Fundação FC atende à apelo de mãe de vítima de epilepsia no Codó Novo

Francisco Nagib

O quadro Fundação em Ação, levado ao ar ontem, 3, contou a história de Francisco Xavier Aguiar, morador da rua São Luís, Codó Novo, vítima de epilepsia. A mãe dele, Eronildes Xavier da Silva, de 56 anos, responsável pelos cuidados desde criança quando iniciou sua vida de sofrimento tendo convulsões constantes, foi quem pediu ajuda escrevendo uma carta ao programa.

As condições da casa, mostrada na reportagem não é das melhores. Mãe e filho vivem num casebre e sobrevivem com uma renda mensal de R$ 360,00, que foi o que restou da ajuda do governo federal por causa de um empréstimo consignado feito para ajudar nas despesas com medicamento para Francisco.

Quando a carta chegou às mãos do presidente, Francisco Nagib, de pronto fora selecionada dado a gravidade da situação. O pedido maior era apenas uma cadeira de rodas, uma vez que Xavier pesa bastante e só se locomove, para o banheiro por exemplo, com a ajuda de homens que moram próximos à casa de dona Eronildes, que vende carvão para ajudar nas despesas da família.

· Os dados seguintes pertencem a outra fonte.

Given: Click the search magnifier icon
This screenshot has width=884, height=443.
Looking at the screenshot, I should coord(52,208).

“Pra mexer com ele, eu não posso com ele e não é toda hora que os meninos estão aqui para ajudar.Eu preciso de uma cadeira de rodas…A VIDA DELE VAI FACILITAR? Diminuir o nosso trabalho, ele pesa muito, ele pesa muito, só uma mulher não pode. Os homens não estão aqui toda hora”, respondeu dona Eronildes, chorando, à repórter Tânia Sousa

“VOCÊ É UM ANJO”

Francisco Nagib esteve na residência com toda equipe do quadro Fundação em Ação e, como sempre faz, conversou com a autora da carta. No bate-papo até descobriu que Xavier, que também tem problemas mentais, gosta de ver jogo de futebol pela televisão e é um torcedor do Botafogo, do Rio de Janeiro.

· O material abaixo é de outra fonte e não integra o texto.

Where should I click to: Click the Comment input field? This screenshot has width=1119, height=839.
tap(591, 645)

Houve a entrega da cadeira de rodas e a emoção tomou conta do lar dos Xavier. Dona Eronildes deu um forte abraço no presidente da Fundação e liberou toda a sua gratidão com a frase. “Você é um anjo”.

Os três fizeram um breve passeio na frente da casa inaugurando a nova cadeira de Francisco Xavier que era só alegria.